Thursday, December 30, 2004

But for a phone line...

NEW YORK, DEC. 30. A working telephone line in a specialised seismographic station in the Indonesian island of Java could have provided an early warning about the deadly tsunamis set off by a huge earthquake and might have saved lives in India and Sri Lanka, a media report said today.

But the monitoring station lacked the telephone connection needed to relay news of the impending disaster to Jakarta, news@nature.com said.

A seismograph designed to detect earthquakes that cause tsunamis was installed on the island of Java in 1996, but the data it collected was not sent to the central government in Jakarta because the telephone line had been disconnected since 2000, it reported.

Better-equipped warning systems elsewhere also failed to alert the relevant authorities.
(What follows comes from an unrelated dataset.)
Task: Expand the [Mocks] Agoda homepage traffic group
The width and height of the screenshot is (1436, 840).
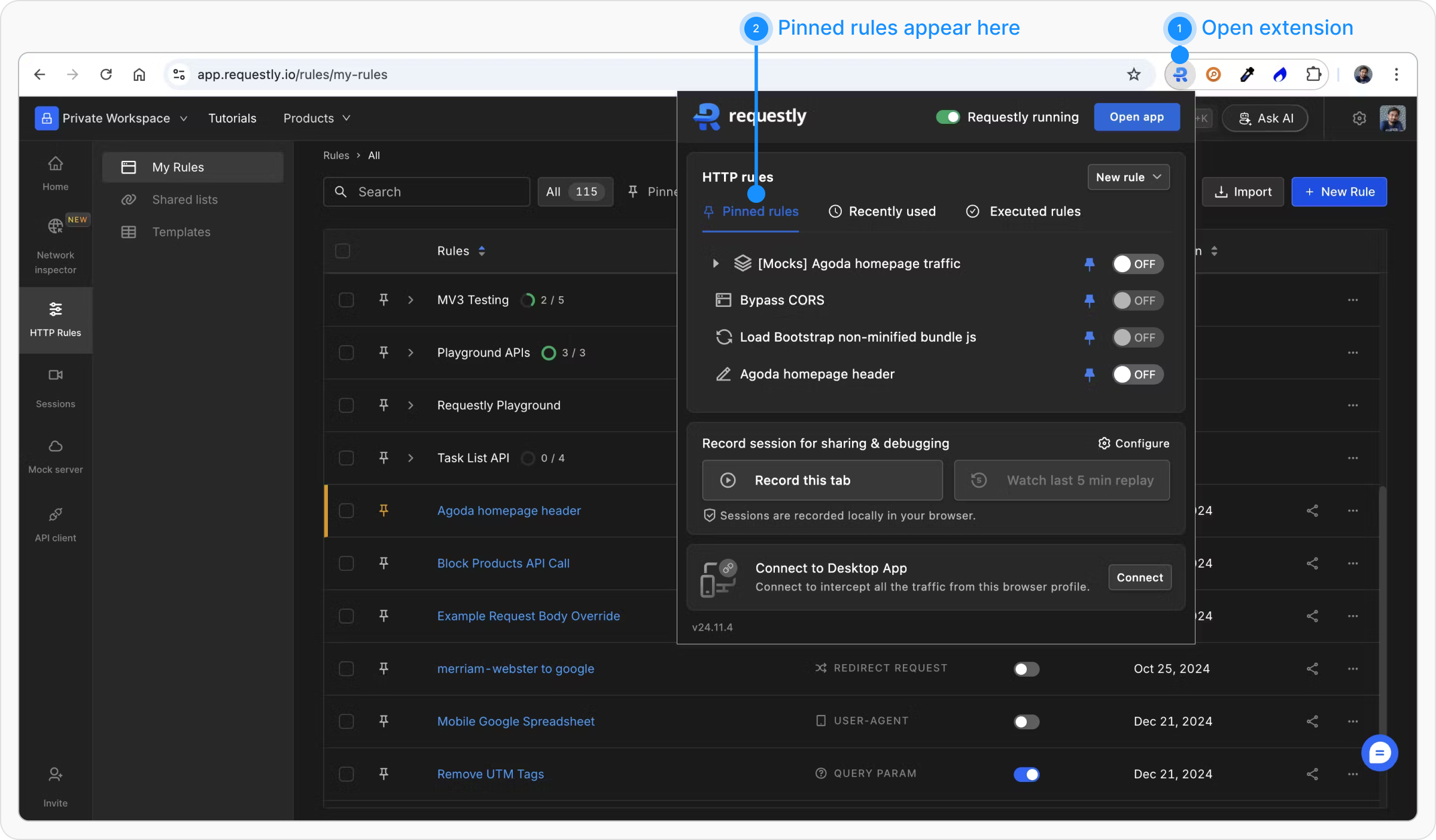Action: pos(715,263)
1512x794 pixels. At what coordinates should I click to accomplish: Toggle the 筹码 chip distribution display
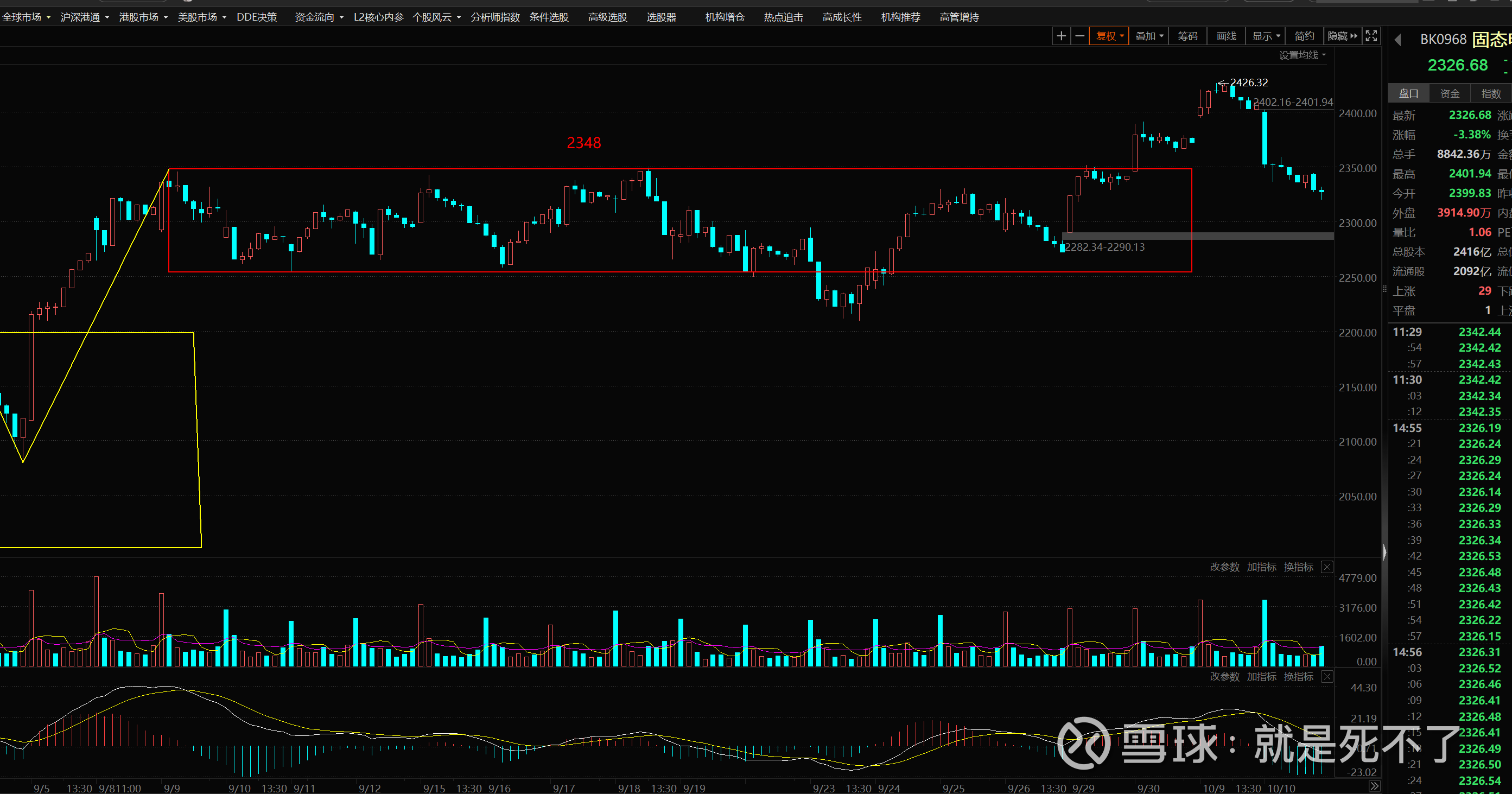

A network of seabed pressure sensors and seismographs, run by the United Nations, can detect Pacific Ocean tsunamis within minutes, the report said.

The system issued a warning about the earthquake 15 minutes after it was detected, but the network is designed to serve countries around the Pacific Ocean, such as the United States and Australia. Officials in charge were unable to reach authorities in the Indian Ocean nations. Officials in Jakarta were alerted about the earthquake that caused the giant waves by readings from the country's other 60 or so seismographs, but a lack of data from the specialised Java station prevented them from issuing a tsunami warning, Nanang Puspito, head of the earthquake laboratory at the Bandung Institute of Technology in Indonesia, was quoted as saying.